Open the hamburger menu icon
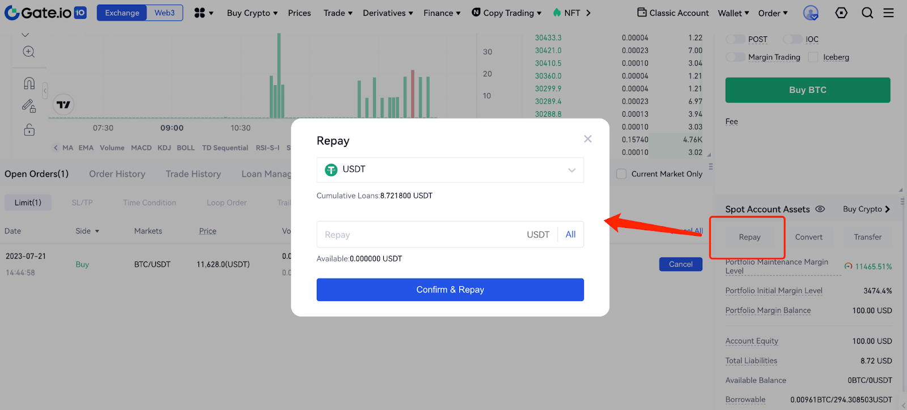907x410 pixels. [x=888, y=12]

---

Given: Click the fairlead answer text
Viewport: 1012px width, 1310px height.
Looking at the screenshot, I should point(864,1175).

* * *

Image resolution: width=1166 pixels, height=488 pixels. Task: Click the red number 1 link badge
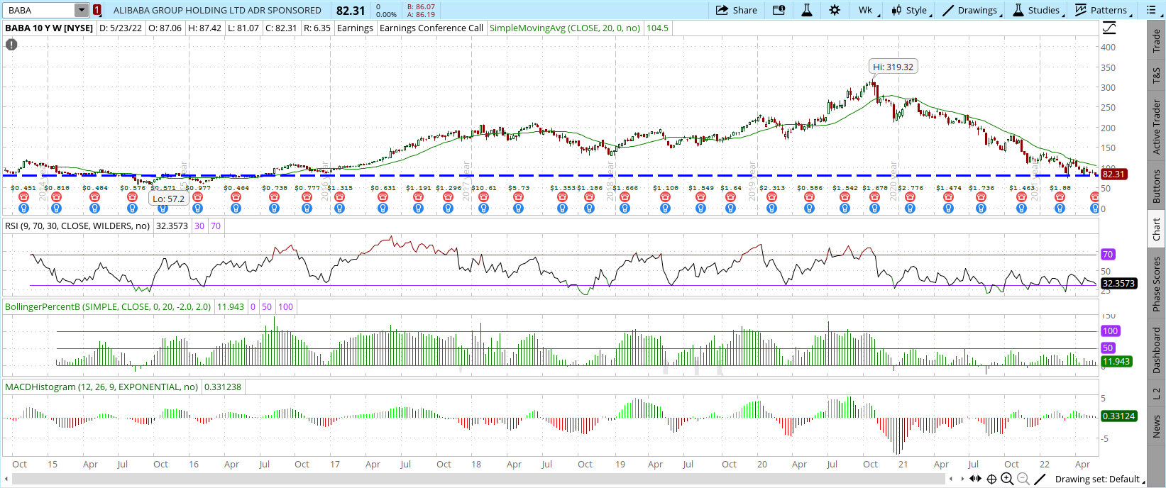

■ What to produce:
Please copy out each line of the material that contains the string "Click".

■ Answer space:
Given: Click the fairlead answer text
Image resolution: width=1166 pixels, height=488 pixels. Task: Click the red number 1 link badge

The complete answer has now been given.